Nuova serie di Netflix «The Baby-Sitters Club», rivolta ai bambini, in cui si narrano le vicende di alcune ragazzine che frequentano le scuole medie e che fanno le baby sitter. In un episodio la baby sitter Mary Anne gioca con una bambina di 9 anni di nome Bailey. Questa ad un certo punto di sporca il vestitino. Mary Anne cerca nel suo armadio un cambio e scopre che l’armadio contiene solo abiti maschili. «Fu allora che capii – spiega Mary Anne allo spettatore -: Bailey era una bambina e i suoi nuovi vestiti aiutano le persone a capirlo». In breve Bailey è un maschietto vestito da femminuccia.

Mary Ann appare turbata e cerca di schiarirsi le idee con l’amica Dawn che, tra l’altro, ha il padre gay. Questa così le spiega cosa sia la transessualità: ««È così: sei destrimano o mancino?». «Destro», risponde Mary Anne. «E se qualcuno provasse a farti fare tutto con la mano sinistra, sarebbe davvero strano, vero? Beh, è ​​così che si sente Bailey. Allo stesso modo in cui sai di essere destrimano, Bailey sa che è una ragazza… Vogliamo tutti che il nostro esterno corrisponda al nostro interno».

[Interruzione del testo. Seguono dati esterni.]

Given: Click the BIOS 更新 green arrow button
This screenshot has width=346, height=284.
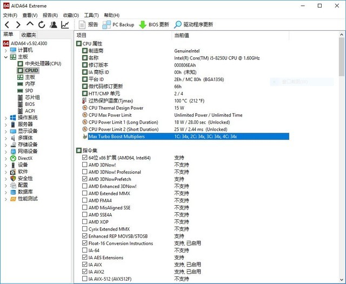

L’errore di ragionamento è facilmente individuabile, meno per un pubblico di bambini: l’essere destrorso o mancino è una potenzialità naturale del soggetto, come essere alto o basso, grasso o magro, versato per una lingua o abile in uno sport. La transessualità invece non è una potenzialità naturale del soggetto, è invece sintomo di un disturbo, di un malessere profondo della persona che chiede attenzione e rispettosa compartecipazione.